Collected data entries:
= Beginning of Section =

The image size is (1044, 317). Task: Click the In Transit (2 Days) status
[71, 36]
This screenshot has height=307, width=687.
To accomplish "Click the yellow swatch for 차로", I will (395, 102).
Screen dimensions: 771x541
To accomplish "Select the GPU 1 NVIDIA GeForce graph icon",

= End of Section =
= Beginning of Section =

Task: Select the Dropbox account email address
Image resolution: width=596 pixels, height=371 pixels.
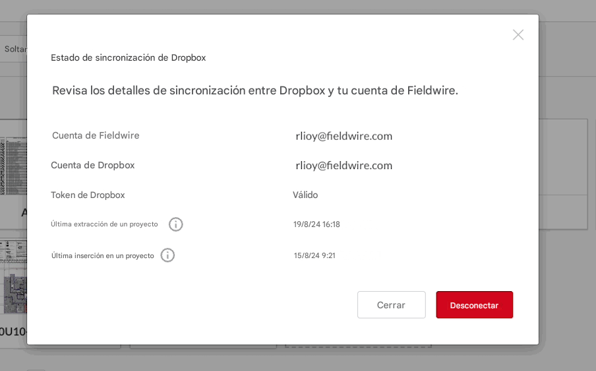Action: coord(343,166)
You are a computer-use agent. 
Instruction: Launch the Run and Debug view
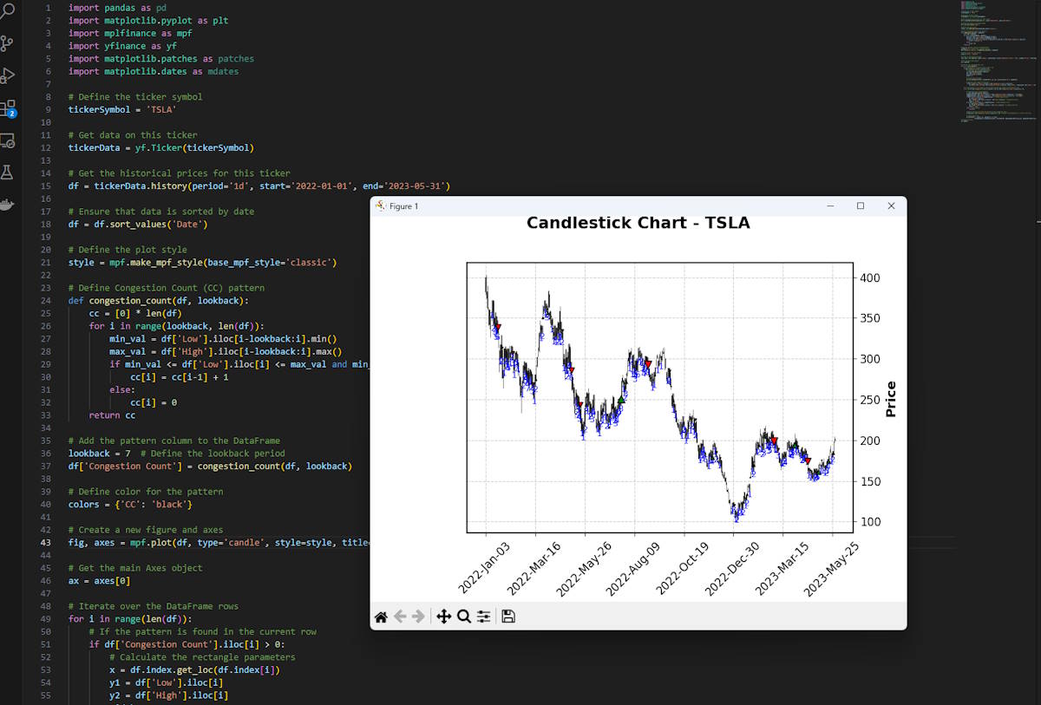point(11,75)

= End of Section =
= Beginning of Section =

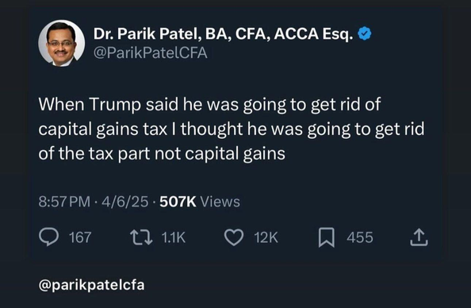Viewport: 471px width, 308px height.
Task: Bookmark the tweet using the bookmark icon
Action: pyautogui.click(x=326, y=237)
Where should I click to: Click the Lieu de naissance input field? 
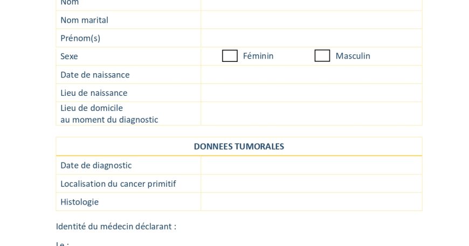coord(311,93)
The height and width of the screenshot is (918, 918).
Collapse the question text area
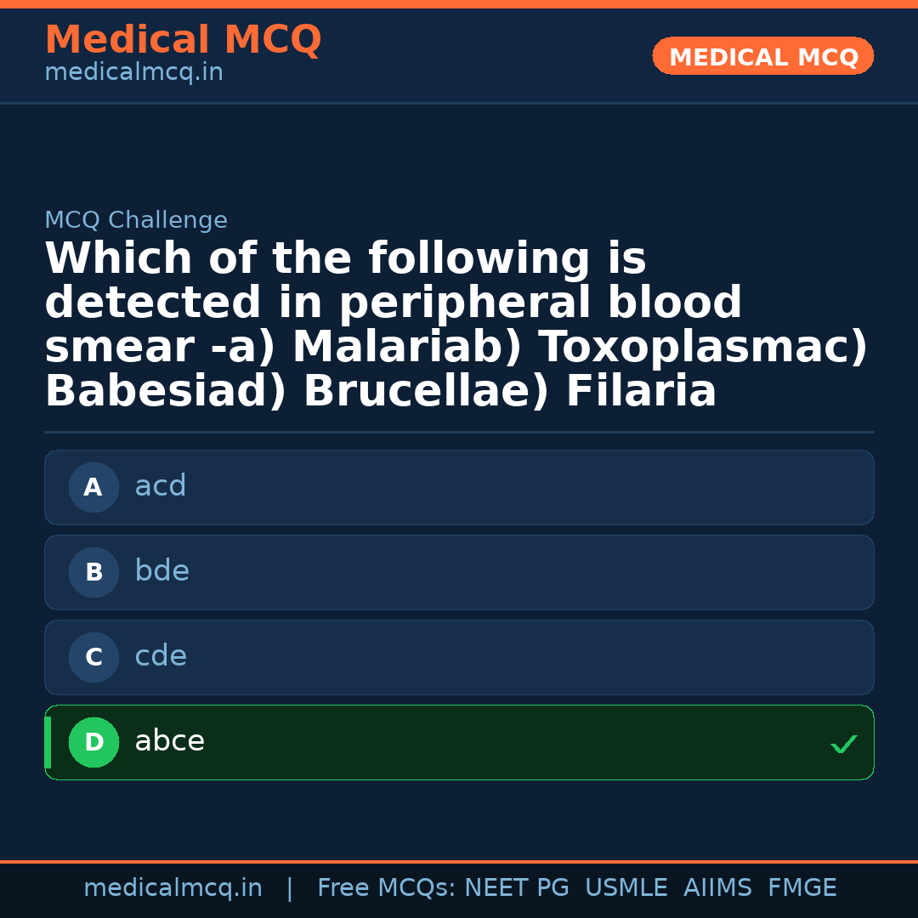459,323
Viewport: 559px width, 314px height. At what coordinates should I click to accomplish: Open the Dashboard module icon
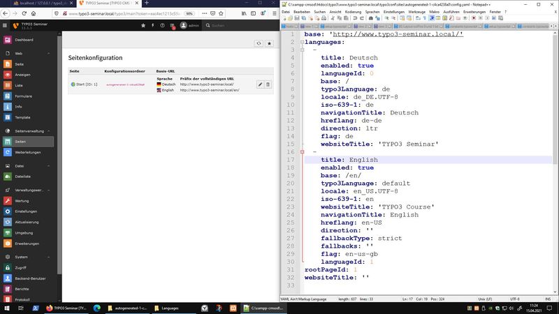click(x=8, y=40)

= End of Section =

What you are asked to do: Every line with "screenshot" in it should be copied from the entries above.

Result of the exercise:
This screenshot has height=307, width=687.
The height and width of the screenshot is (918, 918).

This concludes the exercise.